It is 5 p.m. on September 5, and we are speaking out for affordable insulin and honouring the lives of people who have died from rationing. The vigil protest has been planned at Eli Lilly’s corporate and research office in New York City. We carry large hand-made banners and signs, and we all wear blue. 90% of us live with type 1 diabetes. We are joined by friends, family, and fellow healthcare advocates and activists who fight for affordable medicines and healthcare in America and abroad.
For some of us, this is our first public demonstration. For others (including me) we have done this many times before, but this was my first time leading a rally for something as close to my heart as this. We have glucose in our pockets. Some carry insulin while others wear pumps and CGMs. Collectively, we easily span close to 1,000 lived years of diabetes. Some of us have lived with diabetes for nearly 50 years. Others have just been diagnosed.
Lilly was certainly aware that we were going to speak out in front of their offices that evening. Their NJ-NY headquarters are located at the Alexandria Center ® for Life Science. At 4:45 p.m. I see a worker go up on a small crane to cover the logo that is carved into a cement pillar in front of the complex with brown paper and silver tape. The Alexandria Center® is a hub for the pharmaceutical and biotech industry. On its website, it describes itself as “New York City’s first and only collaborative urban campus for life science companies at the forefront of innovation.”
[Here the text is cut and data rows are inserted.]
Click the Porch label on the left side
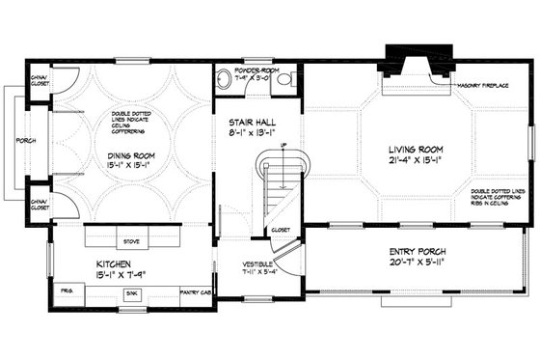tap(26, 141)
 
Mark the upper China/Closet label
tap(40, 80)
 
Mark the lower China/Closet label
tap(40, 205)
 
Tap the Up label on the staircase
tap(282, 147)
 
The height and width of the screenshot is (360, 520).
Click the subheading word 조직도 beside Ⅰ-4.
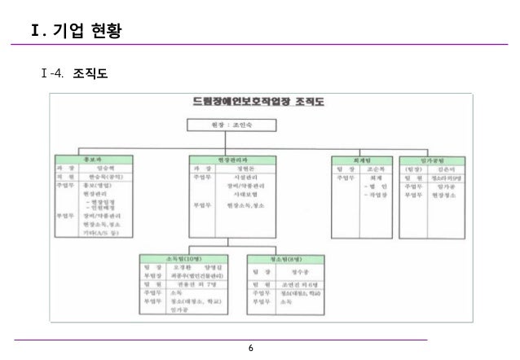[x=90, y=74]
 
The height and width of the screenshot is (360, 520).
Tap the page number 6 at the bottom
[x=251, y=349]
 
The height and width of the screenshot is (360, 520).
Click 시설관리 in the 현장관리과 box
[x=245, y=176]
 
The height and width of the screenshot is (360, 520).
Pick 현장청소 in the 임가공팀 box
[x=447, y=195]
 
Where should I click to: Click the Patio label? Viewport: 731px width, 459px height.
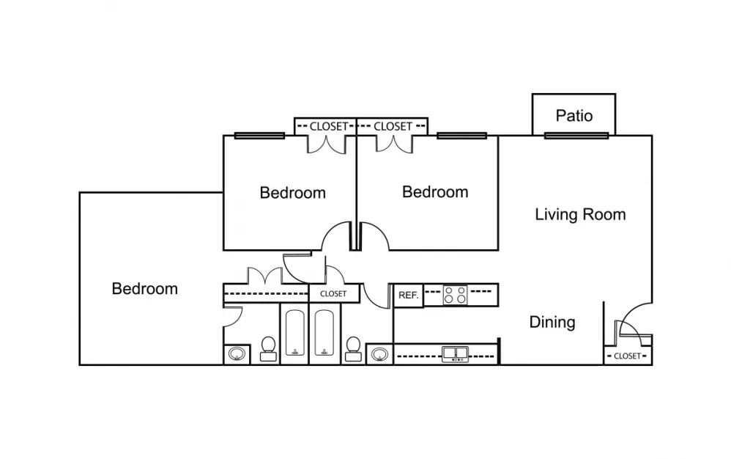[574, 115]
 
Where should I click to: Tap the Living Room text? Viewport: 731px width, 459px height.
[580, 214]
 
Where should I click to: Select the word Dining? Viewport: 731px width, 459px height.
[552, 322]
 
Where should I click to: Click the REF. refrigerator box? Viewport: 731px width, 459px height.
[408, 295]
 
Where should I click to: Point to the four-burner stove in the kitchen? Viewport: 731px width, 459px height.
[455, 295]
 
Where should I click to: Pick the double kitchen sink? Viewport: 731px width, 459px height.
[455, 355]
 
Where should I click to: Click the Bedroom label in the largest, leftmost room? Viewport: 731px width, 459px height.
[144, 289]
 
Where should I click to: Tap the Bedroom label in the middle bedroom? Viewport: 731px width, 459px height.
[292, 193]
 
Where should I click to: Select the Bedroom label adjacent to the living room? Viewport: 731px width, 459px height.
[435, 192]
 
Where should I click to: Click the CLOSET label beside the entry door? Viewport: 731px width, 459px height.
[627, 356]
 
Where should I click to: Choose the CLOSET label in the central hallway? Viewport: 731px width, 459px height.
[333, 293]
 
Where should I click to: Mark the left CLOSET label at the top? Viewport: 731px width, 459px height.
[329, 126]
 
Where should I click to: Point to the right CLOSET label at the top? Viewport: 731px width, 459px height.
[393, 126]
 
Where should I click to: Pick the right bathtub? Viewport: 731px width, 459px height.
[324, 334]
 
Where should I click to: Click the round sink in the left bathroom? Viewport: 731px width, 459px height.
[237, 355]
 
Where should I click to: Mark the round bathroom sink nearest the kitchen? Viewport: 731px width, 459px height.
[379, 355]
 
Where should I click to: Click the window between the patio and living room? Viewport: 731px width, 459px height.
[576, 135]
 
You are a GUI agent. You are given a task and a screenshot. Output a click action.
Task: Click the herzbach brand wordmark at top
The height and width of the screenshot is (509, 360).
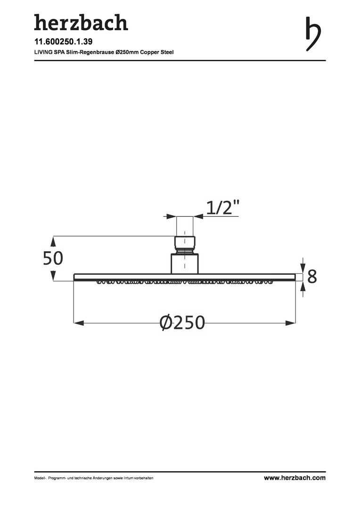pos(81,23)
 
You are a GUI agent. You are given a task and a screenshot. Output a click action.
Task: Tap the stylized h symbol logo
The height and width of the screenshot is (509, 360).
pos(313,34)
Despite what anyone might think about protests, the First Amendment to the United States Constitution protects our right to conduct a peaceful public assembly, and that includes our right to protest the pricing abuses of the insulin manufacturers.
I’ve gotten pretty tired of hearing about industry innovation, because studies show that there is no correlation between the price of a drug and its’ research and development costs. Currently, America has no federal regulation to control drug costs: industry simply sets prices as high as it can, and has abused the drug patenting system to maintain their monopoly pricing power. We don’t have a free market for prescription drugs and the current regulations are designed to support high prices and profits, not innovation.
There’s good reason for a protest and a vigil. Many people in the US, insured and uninsured, cannot afford Eli Lilly, Novo Nordisk and Sanofi insulins. All people with type 1 diabetes and some with type 2 require insulin in order to live, and because of the crisis some people ration, and die. Nine families gave T1International and the #insulin4all movement permission to use their sons’ and daughters’ names. The individuals who have died were mostly in their 20s. At age 26, a son or daughter can no longer be on their family’s insurance policy in the US, where healthcare is not guaranteed as a right to every person from cradle to grave under the current health system. A fellow diabetes activist is holding a sign that says, “I am afraid to turn 26.” I don’t blame her. Since the 1990s, the cost of insulin has increased over 1,200%, from 15-20 US dollars per insulin vial to 300 US dollars today.